===== RECORDS

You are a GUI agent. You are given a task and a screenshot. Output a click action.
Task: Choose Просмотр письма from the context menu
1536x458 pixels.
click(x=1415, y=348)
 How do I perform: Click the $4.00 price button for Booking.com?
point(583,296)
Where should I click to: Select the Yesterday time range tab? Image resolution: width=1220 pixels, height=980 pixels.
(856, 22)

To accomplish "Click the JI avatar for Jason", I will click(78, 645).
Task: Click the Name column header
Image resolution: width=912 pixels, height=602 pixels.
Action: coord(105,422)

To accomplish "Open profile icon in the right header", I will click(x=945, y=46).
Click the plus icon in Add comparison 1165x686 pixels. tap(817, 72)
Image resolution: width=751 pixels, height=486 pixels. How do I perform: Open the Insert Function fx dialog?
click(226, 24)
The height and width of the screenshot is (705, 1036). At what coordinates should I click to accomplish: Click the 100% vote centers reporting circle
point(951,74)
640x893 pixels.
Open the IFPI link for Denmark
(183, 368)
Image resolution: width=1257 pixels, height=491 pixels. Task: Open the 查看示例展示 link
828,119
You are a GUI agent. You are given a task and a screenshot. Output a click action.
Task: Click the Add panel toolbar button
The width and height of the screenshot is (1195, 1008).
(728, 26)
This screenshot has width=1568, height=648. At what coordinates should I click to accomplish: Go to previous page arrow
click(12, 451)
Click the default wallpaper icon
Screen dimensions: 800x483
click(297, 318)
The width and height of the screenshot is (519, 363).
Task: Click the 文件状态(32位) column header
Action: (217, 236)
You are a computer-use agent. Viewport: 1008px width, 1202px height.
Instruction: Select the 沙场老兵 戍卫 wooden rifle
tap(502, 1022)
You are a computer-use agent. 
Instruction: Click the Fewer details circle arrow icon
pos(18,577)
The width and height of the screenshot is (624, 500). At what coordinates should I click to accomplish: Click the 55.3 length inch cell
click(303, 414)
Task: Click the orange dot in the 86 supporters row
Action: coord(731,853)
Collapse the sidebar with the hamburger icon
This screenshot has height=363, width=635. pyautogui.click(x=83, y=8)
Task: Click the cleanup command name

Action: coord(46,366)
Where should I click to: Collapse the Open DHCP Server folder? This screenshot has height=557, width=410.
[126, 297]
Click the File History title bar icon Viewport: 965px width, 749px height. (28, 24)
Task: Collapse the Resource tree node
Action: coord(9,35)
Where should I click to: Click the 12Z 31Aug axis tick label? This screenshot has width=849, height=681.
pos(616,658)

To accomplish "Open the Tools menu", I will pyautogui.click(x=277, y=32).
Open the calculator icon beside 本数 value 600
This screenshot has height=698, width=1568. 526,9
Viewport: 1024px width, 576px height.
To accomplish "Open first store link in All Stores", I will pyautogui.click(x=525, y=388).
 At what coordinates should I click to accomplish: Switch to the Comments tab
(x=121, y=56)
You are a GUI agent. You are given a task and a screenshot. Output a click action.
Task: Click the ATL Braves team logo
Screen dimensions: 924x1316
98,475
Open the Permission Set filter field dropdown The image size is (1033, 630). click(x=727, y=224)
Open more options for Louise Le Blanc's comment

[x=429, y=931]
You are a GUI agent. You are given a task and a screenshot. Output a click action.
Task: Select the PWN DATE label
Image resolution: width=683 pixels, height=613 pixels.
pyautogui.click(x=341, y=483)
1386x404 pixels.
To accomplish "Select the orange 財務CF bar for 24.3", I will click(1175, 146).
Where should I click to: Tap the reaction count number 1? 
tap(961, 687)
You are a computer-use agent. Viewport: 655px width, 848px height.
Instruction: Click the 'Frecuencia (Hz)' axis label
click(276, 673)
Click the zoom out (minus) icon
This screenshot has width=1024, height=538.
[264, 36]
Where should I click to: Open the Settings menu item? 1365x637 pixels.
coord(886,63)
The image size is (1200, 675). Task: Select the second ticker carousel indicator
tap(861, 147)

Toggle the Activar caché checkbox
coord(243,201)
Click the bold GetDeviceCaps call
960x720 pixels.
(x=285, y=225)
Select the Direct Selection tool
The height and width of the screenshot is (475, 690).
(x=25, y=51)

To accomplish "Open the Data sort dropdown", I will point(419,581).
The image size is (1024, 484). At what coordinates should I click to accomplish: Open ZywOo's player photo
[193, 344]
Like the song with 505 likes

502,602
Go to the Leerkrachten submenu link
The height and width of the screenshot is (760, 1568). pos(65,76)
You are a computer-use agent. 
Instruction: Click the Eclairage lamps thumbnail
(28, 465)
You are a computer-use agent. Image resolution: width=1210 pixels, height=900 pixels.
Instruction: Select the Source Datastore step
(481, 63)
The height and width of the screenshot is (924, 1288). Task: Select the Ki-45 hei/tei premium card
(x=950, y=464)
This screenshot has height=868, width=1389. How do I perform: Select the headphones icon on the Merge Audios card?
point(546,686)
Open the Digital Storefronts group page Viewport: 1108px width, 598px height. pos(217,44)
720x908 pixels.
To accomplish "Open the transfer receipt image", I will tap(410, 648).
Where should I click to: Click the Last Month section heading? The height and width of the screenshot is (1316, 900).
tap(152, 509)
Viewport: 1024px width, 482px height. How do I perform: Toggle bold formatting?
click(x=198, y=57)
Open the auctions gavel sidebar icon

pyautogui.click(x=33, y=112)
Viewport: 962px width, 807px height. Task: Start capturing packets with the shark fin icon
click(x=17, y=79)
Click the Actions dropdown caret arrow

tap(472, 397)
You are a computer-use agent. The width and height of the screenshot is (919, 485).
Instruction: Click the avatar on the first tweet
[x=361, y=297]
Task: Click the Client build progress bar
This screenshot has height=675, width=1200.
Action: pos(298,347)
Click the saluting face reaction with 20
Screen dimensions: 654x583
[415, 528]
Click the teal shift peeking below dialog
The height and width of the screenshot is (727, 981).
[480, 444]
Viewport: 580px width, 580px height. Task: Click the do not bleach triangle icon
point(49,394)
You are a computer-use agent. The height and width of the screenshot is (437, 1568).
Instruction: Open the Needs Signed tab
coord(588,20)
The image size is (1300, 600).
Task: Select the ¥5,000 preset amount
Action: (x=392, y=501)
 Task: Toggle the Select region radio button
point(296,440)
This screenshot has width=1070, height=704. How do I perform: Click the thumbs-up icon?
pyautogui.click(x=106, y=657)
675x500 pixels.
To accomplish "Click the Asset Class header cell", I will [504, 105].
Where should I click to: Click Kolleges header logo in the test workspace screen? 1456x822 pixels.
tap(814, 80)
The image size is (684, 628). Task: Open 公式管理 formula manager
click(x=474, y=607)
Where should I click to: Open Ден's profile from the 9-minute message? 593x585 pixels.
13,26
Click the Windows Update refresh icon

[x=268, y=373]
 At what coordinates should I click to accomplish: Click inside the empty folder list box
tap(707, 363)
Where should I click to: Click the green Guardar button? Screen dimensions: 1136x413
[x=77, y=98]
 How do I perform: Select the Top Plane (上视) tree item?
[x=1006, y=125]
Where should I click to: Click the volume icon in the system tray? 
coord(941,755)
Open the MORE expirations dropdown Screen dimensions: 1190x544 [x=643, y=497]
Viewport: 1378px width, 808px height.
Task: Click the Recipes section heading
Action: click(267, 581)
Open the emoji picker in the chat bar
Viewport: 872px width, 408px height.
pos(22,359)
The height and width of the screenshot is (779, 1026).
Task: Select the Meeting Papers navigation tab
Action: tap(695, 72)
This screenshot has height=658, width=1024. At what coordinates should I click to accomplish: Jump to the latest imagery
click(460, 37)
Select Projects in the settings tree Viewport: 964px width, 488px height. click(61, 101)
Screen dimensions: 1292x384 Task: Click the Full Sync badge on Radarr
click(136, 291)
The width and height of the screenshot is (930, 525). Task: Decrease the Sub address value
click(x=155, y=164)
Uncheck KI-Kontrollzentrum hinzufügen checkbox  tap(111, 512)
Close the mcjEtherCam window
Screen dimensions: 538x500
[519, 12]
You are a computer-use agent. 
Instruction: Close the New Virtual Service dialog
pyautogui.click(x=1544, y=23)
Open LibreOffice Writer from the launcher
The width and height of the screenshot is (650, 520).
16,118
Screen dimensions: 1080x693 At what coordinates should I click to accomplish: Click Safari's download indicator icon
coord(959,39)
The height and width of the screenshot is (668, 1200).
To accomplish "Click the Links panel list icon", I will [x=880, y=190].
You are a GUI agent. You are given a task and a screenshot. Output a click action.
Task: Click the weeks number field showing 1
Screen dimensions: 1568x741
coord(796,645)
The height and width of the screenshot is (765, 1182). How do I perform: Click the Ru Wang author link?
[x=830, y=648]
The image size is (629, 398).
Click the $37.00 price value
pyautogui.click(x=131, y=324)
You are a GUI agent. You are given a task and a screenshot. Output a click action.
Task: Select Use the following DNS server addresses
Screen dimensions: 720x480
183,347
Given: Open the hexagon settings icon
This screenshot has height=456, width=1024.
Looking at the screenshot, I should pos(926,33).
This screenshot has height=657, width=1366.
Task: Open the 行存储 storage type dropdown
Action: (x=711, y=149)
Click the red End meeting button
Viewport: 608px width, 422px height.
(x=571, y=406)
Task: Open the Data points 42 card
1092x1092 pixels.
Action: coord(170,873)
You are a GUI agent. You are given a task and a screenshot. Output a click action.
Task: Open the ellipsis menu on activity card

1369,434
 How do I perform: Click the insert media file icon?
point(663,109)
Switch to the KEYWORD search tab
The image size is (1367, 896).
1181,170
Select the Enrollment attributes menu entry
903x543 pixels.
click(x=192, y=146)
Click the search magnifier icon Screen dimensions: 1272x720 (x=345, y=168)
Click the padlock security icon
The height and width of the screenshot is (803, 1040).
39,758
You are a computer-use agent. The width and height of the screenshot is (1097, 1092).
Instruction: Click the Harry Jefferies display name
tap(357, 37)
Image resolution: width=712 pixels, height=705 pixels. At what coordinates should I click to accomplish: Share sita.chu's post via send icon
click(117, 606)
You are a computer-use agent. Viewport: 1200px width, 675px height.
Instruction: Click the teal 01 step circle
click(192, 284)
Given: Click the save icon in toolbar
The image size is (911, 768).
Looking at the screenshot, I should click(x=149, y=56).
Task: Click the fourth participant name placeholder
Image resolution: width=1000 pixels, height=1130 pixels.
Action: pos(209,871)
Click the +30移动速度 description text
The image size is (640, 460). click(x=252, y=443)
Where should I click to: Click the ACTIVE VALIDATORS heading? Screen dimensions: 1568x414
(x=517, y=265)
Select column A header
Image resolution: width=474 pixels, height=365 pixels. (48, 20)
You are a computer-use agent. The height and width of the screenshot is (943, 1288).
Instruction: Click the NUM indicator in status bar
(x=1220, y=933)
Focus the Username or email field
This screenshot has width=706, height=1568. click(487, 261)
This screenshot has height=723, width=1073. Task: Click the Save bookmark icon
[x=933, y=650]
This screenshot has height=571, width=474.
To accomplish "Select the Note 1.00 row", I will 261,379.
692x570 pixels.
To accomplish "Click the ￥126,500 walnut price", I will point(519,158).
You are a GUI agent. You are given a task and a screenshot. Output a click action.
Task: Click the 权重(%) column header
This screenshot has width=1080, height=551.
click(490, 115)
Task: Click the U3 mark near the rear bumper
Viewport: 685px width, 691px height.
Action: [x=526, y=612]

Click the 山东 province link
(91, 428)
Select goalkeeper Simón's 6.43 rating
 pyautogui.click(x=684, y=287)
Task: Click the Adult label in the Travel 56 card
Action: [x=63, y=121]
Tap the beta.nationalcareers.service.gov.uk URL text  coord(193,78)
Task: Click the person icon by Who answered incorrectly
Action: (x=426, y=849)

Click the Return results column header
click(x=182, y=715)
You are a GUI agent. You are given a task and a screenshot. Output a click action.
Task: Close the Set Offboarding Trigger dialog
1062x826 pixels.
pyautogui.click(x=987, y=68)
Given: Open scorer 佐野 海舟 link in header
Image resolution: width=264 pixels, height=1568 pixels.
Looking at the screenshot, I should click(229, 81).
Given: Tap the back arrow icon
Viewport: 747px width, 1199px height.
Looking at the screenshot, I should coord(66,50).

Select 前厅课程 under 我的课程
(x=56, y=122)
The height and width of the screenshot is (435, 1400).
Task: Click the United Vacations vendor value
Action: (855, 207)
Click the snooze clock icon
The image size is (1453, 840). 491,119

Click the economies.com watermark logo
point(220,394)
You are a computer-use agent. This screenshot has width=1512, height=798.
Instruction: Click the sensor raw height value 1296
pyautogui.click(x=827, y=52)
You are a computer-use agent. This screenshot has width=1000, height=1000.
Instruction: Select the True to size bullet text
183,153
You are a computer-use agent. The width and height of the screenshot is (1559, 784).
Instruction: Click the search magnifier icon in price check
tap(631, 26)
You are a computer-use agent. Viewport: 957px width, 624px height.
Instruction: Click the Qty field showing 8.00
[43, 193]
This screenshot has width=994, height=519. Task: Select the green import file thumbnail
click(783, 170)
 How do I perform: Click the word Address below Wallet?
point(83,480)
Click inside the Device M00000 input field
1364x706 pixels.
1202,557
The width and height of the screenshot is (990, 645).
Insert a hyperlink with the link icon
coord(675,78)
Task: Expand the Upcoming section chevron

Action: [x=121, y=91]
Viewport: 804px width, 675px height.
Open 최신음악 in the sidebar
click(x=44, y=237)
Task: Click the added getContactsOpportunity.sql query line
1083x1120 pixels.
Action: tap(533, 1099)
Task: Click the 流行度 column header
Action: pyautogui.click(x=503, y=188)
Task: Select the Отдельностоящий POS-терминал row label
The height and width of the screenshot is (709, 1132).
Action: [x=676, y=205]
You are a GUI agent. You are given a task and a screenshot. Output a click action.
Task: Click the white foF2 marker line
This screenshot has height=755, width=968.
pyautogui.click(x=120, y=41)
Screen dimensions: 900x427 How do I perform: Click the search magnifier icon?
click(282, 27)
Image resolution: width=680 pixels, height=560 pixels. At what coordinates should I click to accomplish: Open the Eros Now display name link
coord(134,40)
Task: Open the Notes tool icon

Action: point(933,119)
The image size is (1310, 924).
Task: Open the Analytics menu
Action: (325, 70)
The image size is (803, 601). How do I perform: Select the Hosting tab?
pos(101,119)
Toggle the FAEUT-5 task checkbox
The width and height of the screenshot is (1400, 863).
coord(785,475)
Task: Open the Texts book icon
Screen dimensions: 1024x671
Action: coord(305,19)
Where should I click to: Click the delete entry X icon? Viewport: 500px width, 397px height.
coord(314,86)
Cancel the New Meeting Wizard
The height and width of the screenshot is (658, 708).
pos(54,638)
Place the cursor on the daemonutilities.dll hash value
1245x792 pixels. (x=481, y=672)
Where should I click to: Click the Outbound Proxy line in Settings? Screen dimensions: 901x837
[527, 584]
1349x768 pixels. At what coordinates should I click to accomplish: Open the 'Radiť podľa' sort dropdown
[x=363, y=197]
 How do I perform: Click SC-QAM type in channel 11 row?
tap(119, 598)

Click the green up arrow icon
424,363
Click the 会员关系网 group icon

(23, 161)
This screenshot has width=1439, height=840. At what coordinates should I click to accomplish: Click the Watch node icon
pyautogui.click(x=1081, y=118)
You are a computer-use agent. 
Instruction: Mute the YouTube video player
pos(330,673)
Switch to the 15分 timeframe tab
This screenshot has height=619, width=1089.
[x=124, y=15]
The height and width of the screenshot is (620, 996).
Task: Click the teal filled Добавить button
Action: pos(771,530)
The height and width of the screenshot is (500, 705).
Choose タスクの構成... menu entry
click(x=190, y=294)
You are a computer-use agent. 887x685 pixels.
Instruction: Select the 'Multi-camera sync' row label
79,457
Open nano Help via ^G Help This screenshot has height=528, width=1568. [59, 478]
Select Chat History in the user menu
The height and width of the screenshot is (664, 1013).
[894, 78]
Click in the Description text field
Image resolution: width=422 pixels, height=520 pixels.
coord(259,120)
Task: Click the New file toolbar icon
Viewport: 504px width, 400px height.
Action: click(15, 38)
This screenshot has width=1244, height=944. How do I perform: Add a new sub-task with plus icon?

==========

> _EXERCISE_
Copy the lines above exactly. Start with the line containing "Click the snooze clock icon", end with the line containing "has width=1512, height=798.", and include both.

> _ANSWER SECTION_
Click the snooze clock icon
The image size is (1453, 840). 491,119

Click the economies.com watermark logo
point(220,394)
You are a computer-use agent. This screenshot has width=1512, height=798.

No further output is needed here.